В корыте у Розы Линда видела платья Лолли с этикетками магазина Додсворта, а вот теперь сама стояла перед его витриной. Манекен был облачен в серебристое шелковое платье, с оборкой из кружев, пенившихся, как морская волна, рядом был маленький стенд с надписью: «Последние поступления из Парижа». Стекло отразило Линду, и косые лучи дневного света как бы наложили ее лицо на голову манекена. Маленький черный терьер, на ошейнике которого были приколоты два розовых бутона, лежал на пуфике рядом еще с одним объявлением: «Вход только по предварительной договоренности».
Но Линду это не остановило. Она толкнула дверь и удивилась, что та заперта на задвижку. Тогда она позвонила в звонок — изнутри донеслось его противное дребезжание — и, не отходя от стеклянной двери, стала ждать, когда дверь откроют; мимо спешили люди. Линда сказала себе, что стесняться не нужно: никто ведь не знает, договаривалась она предварительно или нет, никто не знает, из этого ли она круга, никто, в конце концов, не знает, кто она такая! Про себя она думала: оказывается, ничто не освобождает так — может быть, кроме самой свободы мыслить, — как осознание, что ты в этом городе никому не нужна, можешь преспокойно смешиваться с толпой, можешь стать всем, чем захочешь. Ей казалось, что на нее все смотрят, но это было вовсе не так — до нее никому не было дела, пока к двери не подошла женщина и не отодвинула задвижку. Линда подумала, что это, уж конечно, сама миссис Додсворт.
— Слушаю вас! — произнесла женщина.
— Я бы хотела купить у вас платье, — пояснила Линда.
— Вам было назначено?
— Я надеялась, что вы сделаете исключение.
— Как вас зовут, мисс?
— Линда Стемп.
Миссис Додсворт потрогала сине-белую камею, приколотую у горловины. Она была похожа на бабушку, волосы точно лакированные, белые седины гладко уложены, и Линде она показалась несколько простоватой для владелицы такого шикарного магазина.
— Мне очень понравилось платье в витрине, — уверенно произнесла Линда и положила руку в карман пальто, где лежали монеты, аккуратно завернутые в бумажку.
Миссис Додсворт недоверчиво взглянула на нее, но все же приоткрыла дверь и разрешила войти:
— Пожалуйста, ведь скоро Новый год.
Терьер настороженно встретил Линду, обнюхал ее туфли. Линда наклонилась его погладить, но миссис Додсворт предупредила:
— Мистер Хаггинс не любит, когда его трогают. Хотите посмотреть серебристое платье?

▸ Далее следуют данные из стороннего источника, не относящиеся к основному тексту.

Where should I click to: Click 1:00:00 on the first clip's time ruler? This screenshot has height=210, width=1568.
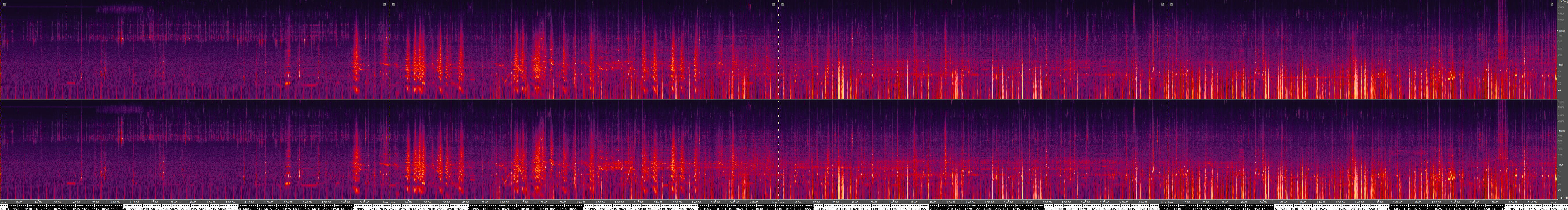pyautogui.click(x=115, y=202)
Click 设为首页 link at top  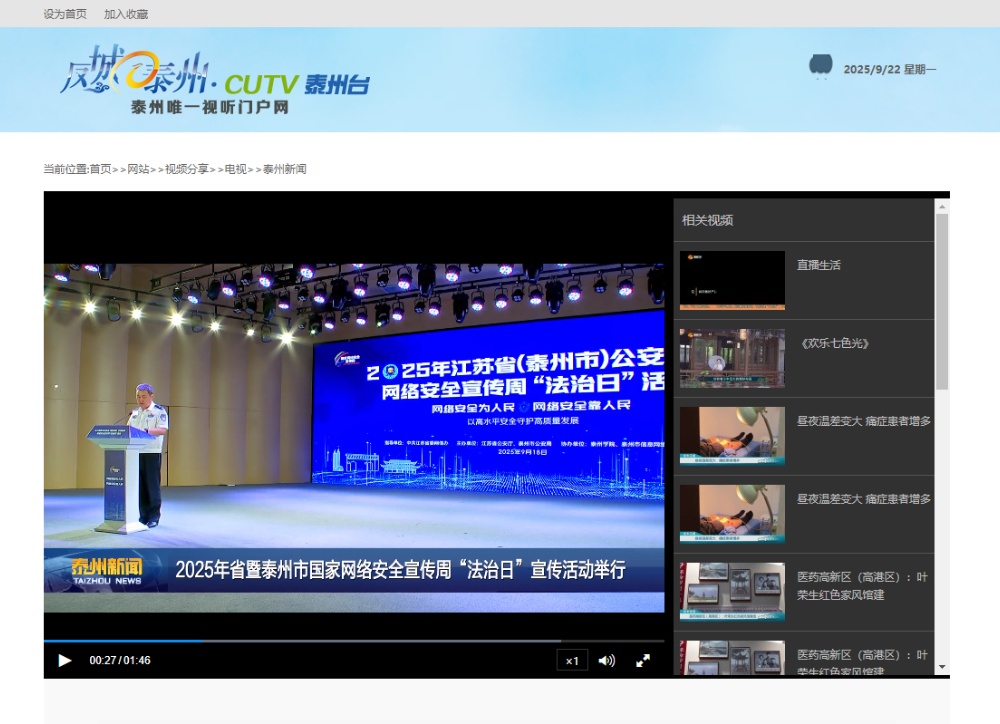pos(65,14)
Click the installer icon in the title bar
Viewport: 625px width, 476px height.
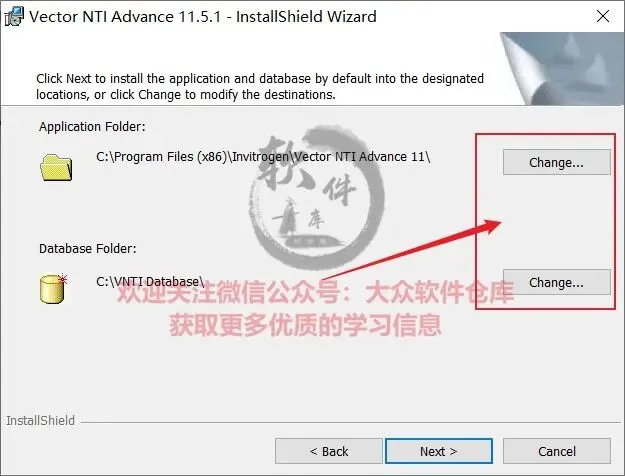[14, 17]
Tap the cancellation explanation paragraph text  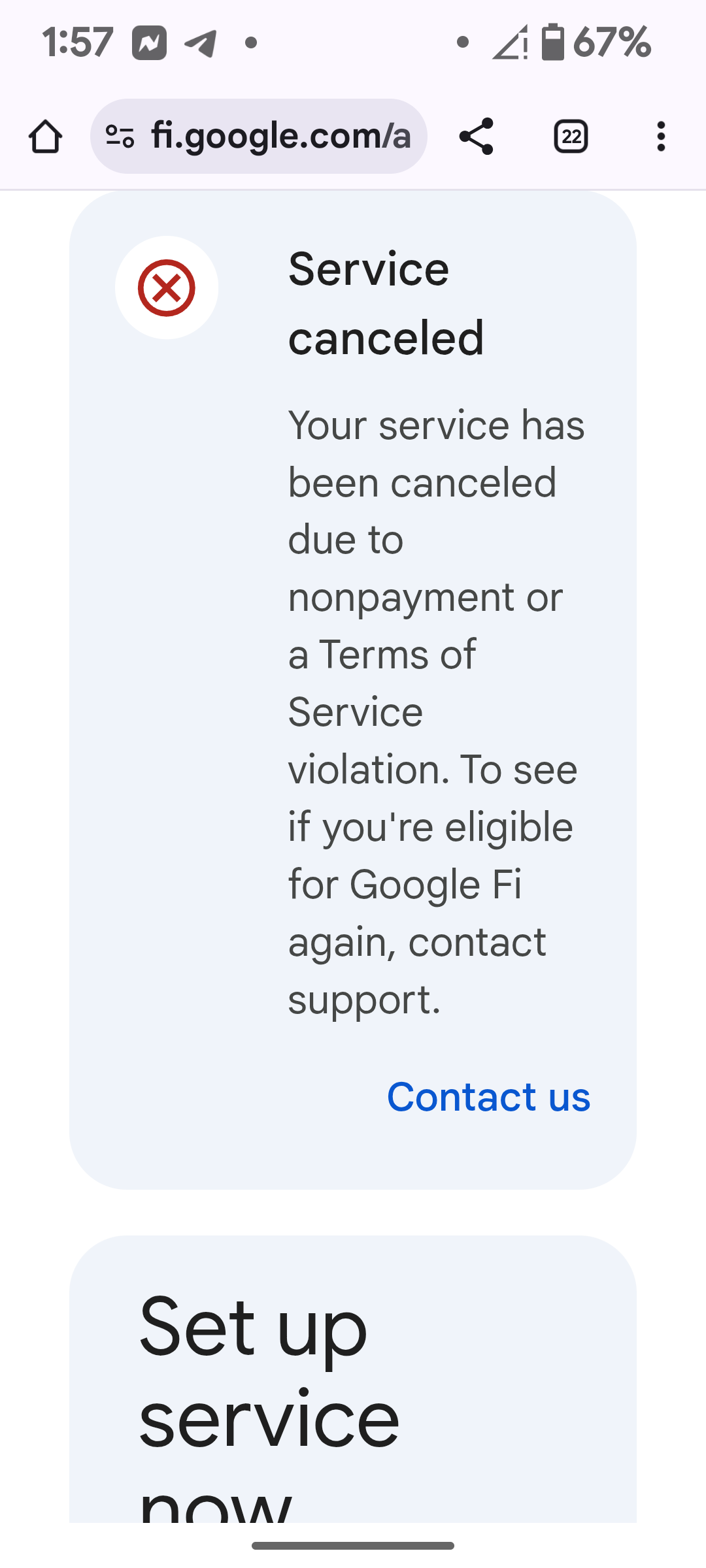click(x=435, y=712)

Линда сказала, что собирается на бал в охотничий клуб «Долина», и миссис Додсворт, которая сама была членом клуба «Стопроцентных», подняла свои короткие бровки и произнесла:
— Понятно… Вы сказали, вас зовут Линда Стемп?
С этими словами миссис Додсворт прошла к витрине, чтобы снять с манекена платье, и из-за перегородки донесся ее голос, как будто она переговаривалась через забор с соседкой:
— Мисс Стемп, вы гостите в Пасадене, не так ли?
— Да, приехала на сезон.
Миссис Додсворт произнесла нечто одобрительное, потому что для бизнеса это была хорошая новость — молодая наследница целых три месяца проживет в какой-нибудь гостинице. Но пальто у мисс Стемп было вовсе не из тех, какие носят наследницы.
— Вы видели наш показ мод в «Хантингтоне»? — закинула удочку миссис Додсворт.
Линда ответила, что пропустила его и очень жалеет об этом. Миссис Додсворт вернулась, осторожно неся платье на вытянутых руках.
В маленькой примерочной со шторой и зеркалом Линда натянула на себя платье. Оно было нежное и серебрилось, точно монета.
— Платиновый шелк, — донесся голос миссис Додсворт из-за шторы.
На рукавах были разрезы до локтей, вырез открывал ямку на ключице. Шелк льнул к каждой клеточке ее кожи, и это казалось почти непристойным.
— Не коротковато? — спросила миссис Додсворт. — Из оборки можно еще выпустить.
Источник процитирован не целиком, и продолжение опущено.